Identifying the appropriate strategy can depend heavily on the application and needs to be evaluated. We offer technical implementations ranging from compositional feature generation to locally interpretable model-agnostic explanations.
While explainability based on concrete model decisions is easy to achieve for image data, our expertise lies in providing explanatory approaches for high-dimensional data such as multivariate time series. We can provide services that can be integrated as visualizations in dashboards or reports to meet your business needs.
SPECIAL ACCESS CONDITIONS
Conditions and requirements for participation in an experiment within the Open Calls:
By participating in an EUHubs4Data Open Call, you are initially only applying for funding that originally comes from the European Commission and is awarded by the coordinator exclusively in its own name under the conclusion of a sub-grant agreement. This sub-grant agreement does not establish a contract with KIT, neither through your application nor through a possible positive funding decision.

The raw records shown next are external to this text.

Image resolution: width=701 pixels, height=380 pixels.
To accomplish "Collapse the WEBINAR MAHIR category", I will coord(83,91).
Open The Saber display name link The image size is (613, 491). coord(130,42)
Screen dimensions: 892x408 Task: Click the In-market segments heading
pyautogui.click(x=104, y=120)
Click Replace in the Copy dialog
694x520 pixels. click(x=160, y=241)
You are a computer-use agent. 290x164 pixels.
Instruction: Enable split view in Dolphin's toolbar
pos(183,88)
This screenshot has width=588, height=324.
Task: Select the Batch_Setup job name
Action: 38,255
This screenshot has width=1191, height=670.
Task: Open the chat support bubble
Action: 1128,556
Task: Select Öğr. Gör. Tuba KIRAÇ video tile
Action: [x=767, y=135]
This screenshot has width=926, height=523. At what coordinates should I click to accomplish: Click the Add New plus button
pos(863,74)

KIT will therefore - also in your own interest - conclude a separate written agreement with you at the start of the experiment (based on our sample cooperation agreement. If you decide to propose the participation of KIT and SDIL infrastructure in your experiment, you must respect the following conditions. We provide this information in advance to ensure maximum transparency: please contact us if you have any questions. In the unlikely event that you are unable to conduct your experiment with our participation, we will attempt to assist you in selecting alternative services before the experiment begins.
Please note that contrary to the name "service", the above description is not a genuine commercial offer, but a listing of exclusive contributions as part of a genuine eye-to-eye collaboration.
For genuine commercial offerings related to the above topics, please feel free to contact us any time outside of the Open Calls.
Clear specification of the machine learning objective, fitting labeled data set(s).
We have successfully employed model explaination strategies in multiple of our consulting projects giving insights for process improvement.
This is an example from the chemical industry: https://www.sdil.de/en/projects/fuchs-2
SERVICE CAN BE COMBINED WITH
Explainable model development can be used as addon to any ML model delevopment services as long as model learning can be replicated on KIT's infrastructure, which is included as part of the service (you explicitly select it together with the service).